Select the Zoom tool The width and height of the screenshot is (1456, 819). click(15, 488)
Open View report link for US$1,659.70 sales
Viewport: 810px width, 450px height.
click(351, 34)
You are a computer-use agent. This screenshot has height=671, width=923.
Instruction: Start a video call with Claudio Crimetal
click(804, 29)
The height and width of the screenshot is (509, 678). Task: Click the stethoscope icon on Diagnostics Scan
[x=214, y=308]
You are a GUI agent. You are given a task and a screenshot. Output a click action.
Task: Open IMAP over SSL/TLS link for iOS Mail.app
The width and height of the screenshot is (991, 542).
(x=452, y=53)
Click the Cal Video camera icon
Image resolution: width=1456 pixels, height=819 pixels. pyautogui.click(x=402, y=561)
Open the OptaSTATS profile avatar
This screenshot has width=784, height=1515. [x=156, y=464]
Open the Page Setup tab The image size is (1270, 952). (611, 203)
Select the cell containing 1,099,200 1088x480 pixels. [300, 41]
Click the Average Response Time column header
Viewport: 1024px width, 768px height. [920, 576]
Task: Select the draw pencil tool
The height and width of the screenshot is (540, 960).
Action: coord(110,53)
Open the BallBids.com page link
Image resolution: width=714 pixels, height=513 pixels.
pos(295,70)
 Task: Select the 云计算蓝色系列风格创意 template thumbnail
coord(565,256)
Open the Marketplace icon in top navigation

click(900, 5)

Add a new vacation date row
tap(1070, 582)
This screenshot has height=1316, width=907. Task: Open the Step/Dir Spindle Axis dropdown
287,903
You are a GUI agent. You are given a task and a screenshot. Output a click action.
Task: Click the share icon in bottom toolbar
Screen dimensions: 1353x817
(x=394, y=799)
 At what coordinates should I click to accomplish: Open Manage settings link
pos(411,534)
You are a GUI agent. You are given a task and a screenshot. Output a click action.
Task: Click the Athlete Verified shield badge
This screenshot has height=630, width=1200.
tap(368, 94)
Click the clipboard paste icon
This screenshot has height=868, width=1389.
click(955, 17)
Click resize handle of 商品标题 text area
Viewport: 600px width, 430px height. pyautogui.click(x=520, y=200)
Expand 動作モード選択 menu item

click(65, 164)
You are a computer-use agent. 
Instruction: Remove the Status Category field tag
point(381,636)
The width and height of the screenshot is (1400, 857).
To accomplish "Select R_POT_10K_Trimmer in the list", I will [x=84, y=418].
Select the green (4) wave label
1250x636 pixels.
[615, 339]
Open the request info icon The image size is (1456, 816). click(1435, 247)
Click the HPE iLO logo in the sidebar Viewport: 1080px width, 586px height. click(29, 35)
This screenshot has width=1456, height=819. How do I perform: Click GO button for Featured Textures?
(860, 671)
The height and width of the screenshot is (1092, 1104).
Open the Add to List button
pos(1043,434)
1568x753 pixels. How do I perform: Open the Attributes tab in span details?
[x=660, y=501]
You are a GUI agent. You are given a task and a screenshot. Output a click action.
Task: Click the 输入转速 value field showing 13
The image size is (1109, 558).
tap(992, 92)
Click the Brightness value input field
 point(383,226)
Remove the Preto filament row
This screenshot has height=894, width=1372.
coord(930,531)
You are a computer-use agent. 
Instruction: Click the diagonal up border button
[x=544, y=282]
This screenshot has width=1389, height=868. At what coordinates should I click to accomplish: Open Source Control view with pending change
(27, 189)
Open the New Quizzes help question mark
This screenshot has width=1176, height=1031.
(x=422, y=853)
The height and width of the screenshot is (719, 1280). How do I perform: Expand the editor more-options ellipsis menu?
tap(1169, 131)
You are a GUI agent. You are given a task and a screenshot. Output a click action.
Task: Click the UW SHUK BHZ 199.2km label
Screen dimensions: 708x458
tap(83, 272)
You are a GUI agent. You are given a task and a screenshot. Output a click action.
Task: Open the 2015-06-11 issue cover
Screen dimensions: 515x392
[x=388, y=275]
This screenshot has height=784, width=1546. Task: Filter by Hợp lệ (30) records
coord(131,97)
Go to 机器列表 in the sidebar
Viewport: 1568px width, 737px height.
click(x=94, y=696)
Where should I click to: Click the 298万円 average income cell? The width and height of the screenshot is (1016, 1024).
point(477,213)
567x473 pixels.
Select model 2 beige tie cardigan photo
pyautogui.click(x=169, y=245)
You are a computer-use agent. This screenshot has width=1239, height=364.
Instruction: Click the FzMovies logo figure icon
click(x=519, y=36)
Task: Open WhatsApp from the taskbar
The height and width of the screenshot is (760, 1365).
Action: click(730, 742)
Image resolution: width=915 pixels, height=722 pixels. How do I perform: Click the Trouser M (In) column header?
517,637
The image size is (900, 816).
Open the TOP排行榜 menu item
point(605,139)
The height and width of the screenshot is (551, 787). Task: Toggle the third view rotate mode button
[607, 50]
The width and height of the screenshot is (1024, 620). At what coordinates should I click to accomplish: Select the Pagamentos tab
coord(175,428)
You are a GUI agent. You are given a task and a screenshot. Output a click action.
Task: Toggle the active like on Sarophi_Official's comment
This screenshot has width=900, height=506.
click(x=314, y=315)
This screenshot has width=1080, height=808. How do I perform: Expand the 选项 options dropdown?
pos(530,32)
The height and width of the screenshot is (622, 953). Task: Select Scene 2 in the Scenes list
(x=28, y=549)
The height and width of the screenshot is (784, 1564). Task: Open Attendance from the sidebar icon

- **Do this**: Return every one of the rows above, reproducing each line verbatim with no changes.

- **Answer below**:
Select the Zoom tool The width and height of the screenshot is (1456, 819). click(15, 488)
Open View report link for US$1,659.70 sales
Viewport: 810px width, 450px height.
click(351, 34)
You are a computer-use agent. This screenshot has height=671, width=923.
Instruction: Start a video call with Claudio Crimetal
click(804, 29)
The height and width of the screenshot is (509, 678). Task: Click the stethoscope icon on Diagnostics Scan
[x=214, y=308]
You are a GUI agent. You are given a task and a screenshot. Output a click action.
Task: Open IMAP over SSL/TLS link for iOS Mail.app
The width and height of the screenshot is (991, 542).
(x=452, y=53)
Click the Cal Video camera icon
Image resolution: width=1456 pixels, height=819 pixels. pyautogui.click(x=402, y=561)
Open the OptaSTATS profile avatar
This screenshot has width=784, height=1515. [x=156, y=464]
Open the Page Setup tab The image size is (1270, 952). (611, 203)
Select the cell containing 1,099,200 1088x480 pixels. [300, 41]
Click the Average Response Time column header
Viewport: 1024px width, 768px height. [920, 576]
Task: Select the draw pencil tool
The height and width of the screenshot is (540, 960).
Action: coord(110,53)
Open the BallBids.com page link
Image resolution: width=714 pixels, height=513 pixels.
pos(295,70)
 Task: Select the 云计算蓝色系列风格创意 template thumbnail
coord(565,256)
Open the Marketplace icon in top navigation

click(900, 5)

Add a new vacation date row
tap(1070, 582)
This screenshot has height=1316, width=907. Task: Open the Step/Dir Spindle Axis dropdown
287,903
You are a GUI agent. You are given a task and a screenshot. Output a click action.
Task: Click the share icon in bottom toolbar
Screen dimensions: 1353x817
(x=394, y=799)
 At what coordinates should I click to accomplish: Open Manage settings link
pos(411,534)
You are a GUI agent. You are given a task and a screenshot. Output a click action.
Task: Click the Athlete Verified shield badge
This screenshot has height=630, width=1200.
tap(368, 94)
Click the clipboard paste icon
This screenshot has height=868, width=1389.
click(955, 17)
Click resize handle of 商品标题 text area
Viewport: 600px width, 430px height. pyautogui.click(x=520, y=200)
Expand 動作モード選択 menu item

click(65, 164)
You are a computer-use agent. 
Instruction: Remove the Status Category field tag
point(381,636)
The width and height of the screenshot is (1400, 857).
To accomplish "Select R_POT_10K_Trimmer in the list", I will [x=84, y=418].
Select the green (4) wave label
1250x636 pixels.
[615, 339]
Open the request info icon The image size is (1456, 816). click(1435, 247)
Click the HPE iLO logo in the sidebar Viewport: 1080px width, 586px height. click(29, 35)
This screenshot has width=1456, height=819. How do I perform: Click GO button for Featured Textures?
(860, 671)
The height and width of the screenshot is (1092, 1104).
Open the Add to List button
pos(1043,434)
1568x753 pixels. How do I perform: Open the Attributes tab in span details?
[x=660, y=501]
You are a GUI agent. You are given a task and a screenshot. Output a click action.
Task: Click the 输入转速 value field showing 13
The image size is (1109, 558).
tap(992, 92)
Click the Brightness value input field
 point(383,226)
Remove the Preto filament row
This screenshot has height=894, width=1372.
coord(930,531)
You are a computer-use agent. 
Instruction: Click the diagonal up border button
[x=544, y=282]
This screenshot has width=1389, height=868. At what coordinates should I click to accomplish: Open Source Control view with pending change
(27, 189)
Open the New Quizzes help question mark
This screenshot has width=1176, height=1031.
(x=422, y=853)
The height and width of the screenshot is (719, 1280). How do I perform: Expand the editor more-options ellipsis menu?
tap(1169, 131)
You are a GUI agent. You are given a task and a screenshot. Output a click action.
Task: Click the UW SHUK BHZ 199.2km label
Screen dimensions: 708x458
tap(83, 272)
You are a GUI agent. You are given a task and a screenshot. Output a click action.
Task: Open the 2015-06-11 issue cover
Screen dimensions: 515x392
[x=388, y=275]
This screenshot has height=784, width=1546. Task: Filter by Hợp lệ (30) records
coord(131,97)
Go to 机器列表 in the sidebar
Viewport: 1568px width, 737px height.
click(x=94, y=696)
Where should I click to: Click the 298万円 average income cell? The width and height of the screenshot is (1016, 1024).
point(477,213)
567x473 pixels.
Select model 2 beige tie cardigan photo
pyautogui.click(x=169, y=245)
You are a computer-use agent. This screenshot has width=1239, height=364.
Instruction: Click the FzMovies logo figure icon
click(x=519, y=36)
Task: Open WhatsApp from the taskbar
The height and width of the screenshot is (760, 1365).
Action: click(730, 742)
Image resolution: width=915 pixels, height=722 pixels. How do I perform: Click the Trouser M (In) column header?
517,637
The image size is (900, 816).
Open the TOP排行榜 menu item
point(605,139)
The height and width of the screenshot is (551, 787). Task: Toggle the third view rotate mode button
[607, 50]
The width and height of the screenshot is (1024, 620). At what coordinates should I click to accomplish: Select the Pagamentos tab
coord(175,428)
You are a GUI agent. You are given a task and a screenshot. Output a click action.
Task: Toggle the active like on Sarophi_Official's comment
This screenshot has width=900, height=506.
click(x=314, y=315)
This screenshot has width=1080, height=808. How do I perform: Expand the 选项 options dropdown?
pos(530,32)
The height and width of the screenshot is (622, 953). Task: Select Scene 2 in the Scenes list
(x=28, y=549)
The height and width of the screenshot is (784, 1564). Task: Open Attendance from the sidebar icon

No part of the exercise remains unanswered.